When two people the same size argue, both people have roughly the same physical options. They can both leave. They can both stand up. They can both get to the door. When one person is significantly bigger than the other, those options collapse for the smaller person. The bigger person can block the door. Pin them down. Carry them. Hold them in place. The smaller person’s options all run through the bigger person’s body.
What it actually felt like
I spent a decade with a man who used his size to control me. By the end of it, I flinched at the very sound of someone coming down the hallway. I knew the weight of his footsteps. I knew which mood was coming before the door even opened. You learn how to draw a survival map in your head when you live with someone bigger than you who has decided your body belongs to him.
The last time he had me pinned, All I wanted was to leave. I couldn’t. He got to decide whether I lived or died that day. He chose death. The only reason I’m here writing this is that he was bad at it.
I had no option to walk away.
He had every option, every single time, and what he chose instead was to use his size against me.
That is the part nobody wants to look at directly when we have these “but women hit too” conversations. Yes, women can be aggressive. Yes, women can do terrible things. Yes, men can be victims. All of that can be true at the same time as this: when there is a significant size difference, the bigger person almost always has a way out that the smaller person doesn’t.

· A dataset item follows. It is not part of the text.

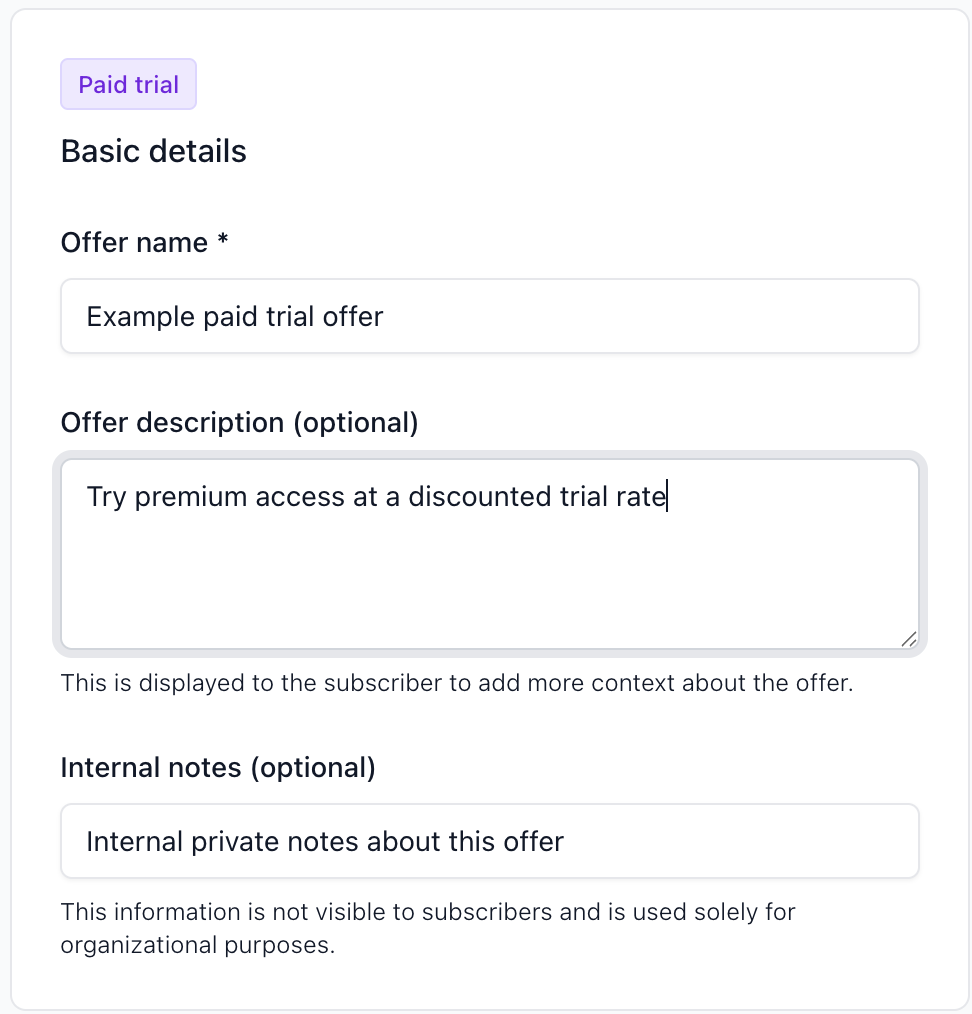Place cursor in 'Example paid trial offer' text
972x1014 pixels.
pyautogui.click(x=235, y=317)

“But she hit first” is not the gotcha you think it is
I have heard this so many times. She hit me first. She came at me. She wouldn’t stop.
Okay. And?
If you are a foot taller and a hundred pounds heavier than the person hitting you, you have an answer that doesn’t end with her body bruised. You can stand up step out of the room. You can leave the house. You can call someone. You can do literally anything other than match a fight you would always, always win.
When a bigger person “wins” a physical fight with a smaller person, that’s not self-defense. That’s gravity.
And when the bigger person then tells the story afterward as if he was the real victim because she finally fought back? That’s one of the oldest abuser playbooks there is. I know that one by heart. It was read to me out loud for ten years.
Why this is the hill
People ask me why I won’t soften on this, even a little. Why I won’t say “well, it’s complicated” or “every situation is different” or “we can’t really know.”
Because I do know.
I know what it is to be the smaller person who couldn’t get out of the room. I know what it is to have a man twice your size decide whether today is the day. I know what it feels like to plan your whole life around not setting off a body bigger than yours. And I know the world is full of men who will hand you a perfectly reasonable-sounding story about why, in their case, the rules don’t apply.
The rules apply.
If you are bigger, you walk away. That’s the rule. That is the whole rule. You don’t get to skip it because she was loud, or because she was mean, or because she threw the first thing, or because you were having a hard week. You walk away. Every time. No exceptions. That is what being the bigger person actually means. Not morally. Literally. You are the one with the option. Use it.
What my platform is for
I’ve spent a long time building a place on the internet where women can come, read something, and feel a little less crazy. A little less alone. A little more like somebody finally said the quiet part out loud.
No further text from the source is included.